1/ La coïncidence de tous les pouvoirs entre les mains d’une personne, évêque ou pape, va à l’encontre d’une pratique commune aux Etats de Droit démocratique, tellement féconde :  la séparation des pouvoirs, qui encourage un équilibre des instances et modère les abus. Dans certaines Eglises réformées il n’y a pas d’évêques ; donc toutes les prérogatives sont dévolues au synode. Ce dernier peut aussi devenir le lieu d’une confusion des pouvoirs comme certains incidents le révèlent : ce n’est pas une solution miracle.  Il ne sert non plus à rien de placer un synode en parallèle avec l’évêque si ce dernier conserve tous les pouvoirs. Une pratique simple consisterait à donner à un  synode tous les pouvoirs législatifs et de conserver à l’évêque le pouvoir exécutif. De même les tribunaux ecclésiastiques devraient disposer du droit de poursuivre d’office les crimes dont ils ont connaissance sans être soumis à une autorisation épiscopale. Il faut soulager les évêques d’une tâche qui dépasse manifestement leurs forces.

2/L’Eglise catholique de rite latin est la seul Eglise chrétienne qui recrute son clergé uniquement parmi des hommes tenus au célibat. Les Eglises catholiques de rite oriental acceptent les hommes mariés. Les Eglises réformées et anglicane admettent en plus les femmes au ministère sacerdotal, voire épiscopal. Or ces Eglises semblent ne pas être affectées de façon aussi systématique par la pédocriminalité. Ce rapprochement tend à prouver qu’un clergé strictement masculin et contraint au célibat commet en son sein des abus sexuels, qui sont loin d’être exceptionnels. Cette évidence peine à s’imposer car elle induirait la suppression immédiate de l’obligation du célibat, d’institution tardive.
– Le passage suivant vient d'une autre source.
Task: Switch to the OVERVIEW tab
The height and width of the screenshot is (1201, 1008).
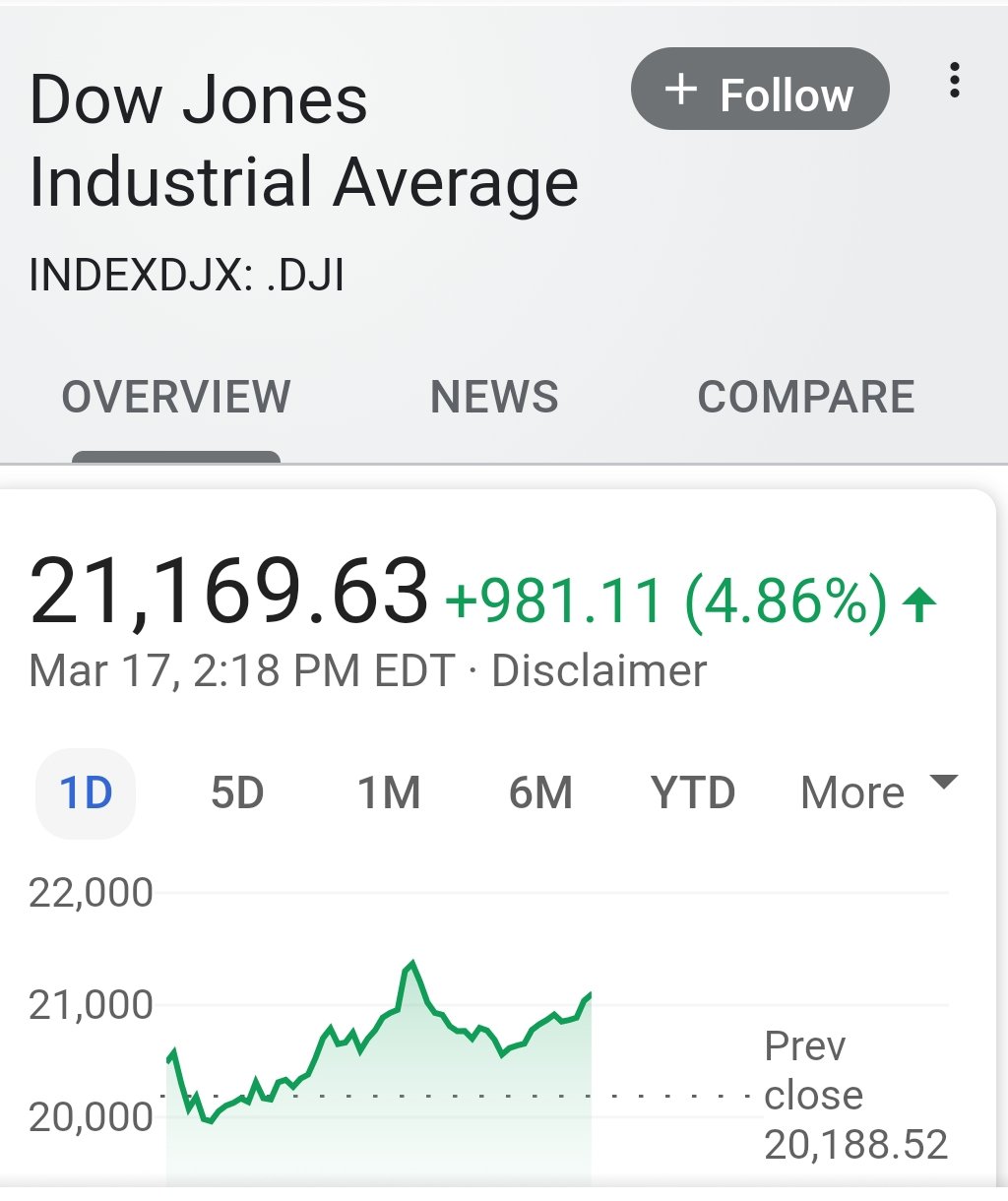Action: coord(176,398)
Une réforme du clergé catholique devrait comporter le recrutement d’hommes et de femmes, mariés ou non.

3/ Les Facultés de Théologie catholique fonctionnent sous la surveillance de la Congrégation pour la Doctrine de la Foi romaine qui inflige des sanctions aux enseignants allant jusqu’à l’interdiction d’enseigner et de publier. En ont été victimes les plus éminents théologiens. Aucune discipline scientifique ne peut progresser dans cette situation ; il n’existe pas de contrôle centralisé des chercheurs en physique, biologie ou mathématique, disciplines qui s’en portent d’autant mieux. Il semble donc élémentaire d’instaurer la liberté académique comme allant de soi pour les chercheurs en théologie.
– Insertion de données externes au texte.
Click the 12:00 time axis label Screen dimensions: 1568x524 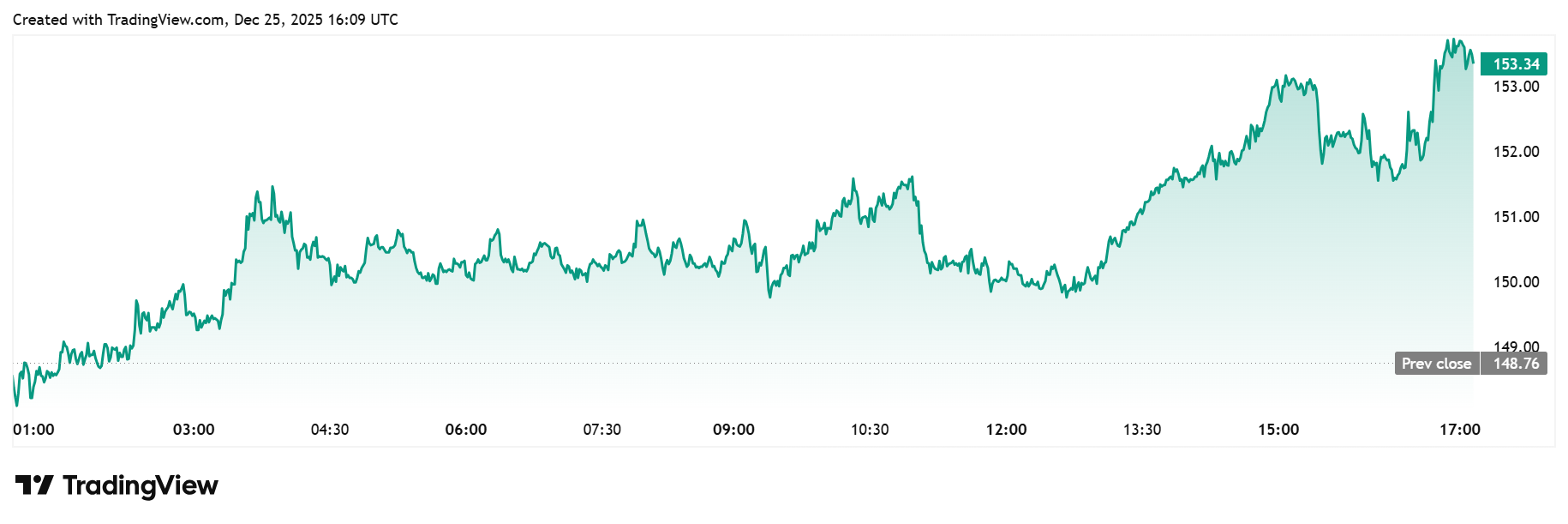[1006, 430]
Dans l’Etat actuel des choses, seule la première proposition a quelques chances de recevoir un accueil précaire. Les deux suivantes ne sont que de la musique d’avenir, qui pourrait néanmoins advenir plus tôt qu’on ne l’espère. A terme elles s’imposeront inévitablement car elles conditionnent la survie de l’institution.. Il est donc important de les formuler dès maintenant dans toute leur rigueur. De même des revendications syndicales, politiques ou sociétales ont été postulées bien avant qu’elles ne soient accordées et se révèlent bénéfiques.
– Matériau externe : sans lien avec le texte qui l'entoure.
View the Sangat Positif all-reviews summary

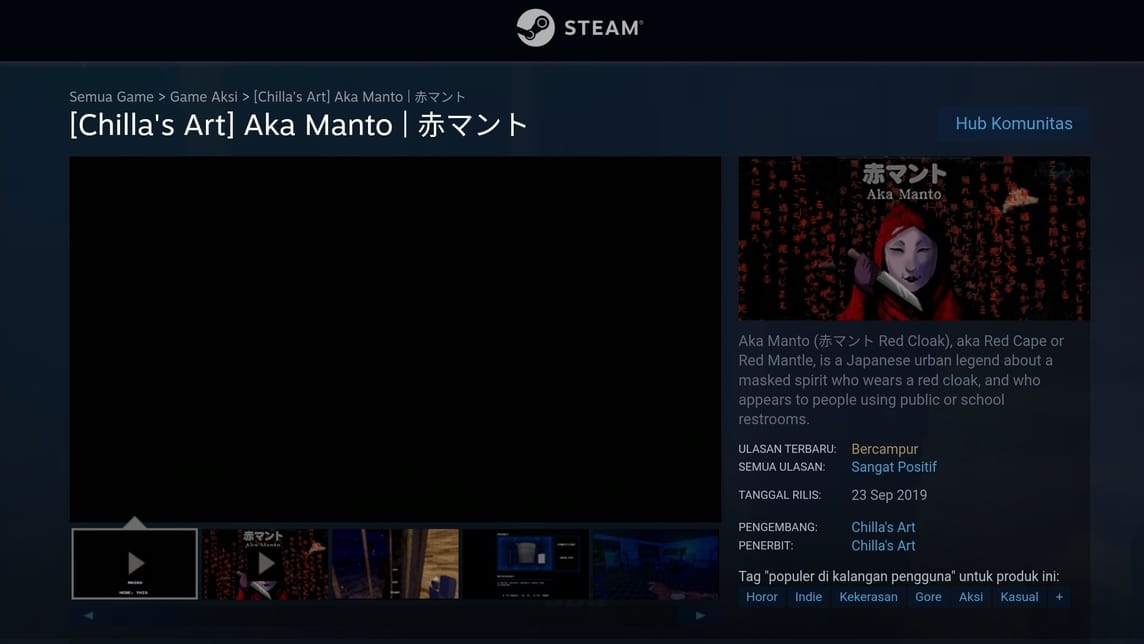point(893,467)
La désaffection des fidèles est patente dans l’Eglise catholique. Il faudrait étudier le rôle qu’a joué l’épidémie pédophile, dissimulée mais présente. Il n’y a pas que 330 000 victimes, il y a autant de familles qui refusent désormais de confier leurs enfants à une institution déshonorée. Si l’analyse dévoile bien le caractère systémique de l’épidémie, qui est en fait universelle, en Allemagne, Irlande, Etats-Unis…, il ne faudrait pas en déduire qu’elle est systématique. Elle n’a frappé qu’une minorité du clergé catholique tandis que l’immense majorité s’est dévouée sans compter et est aujourd’hui déshonorée à tort. C’est une autre catégorie de victimes. Errare humanum est, perseverare diabolicum.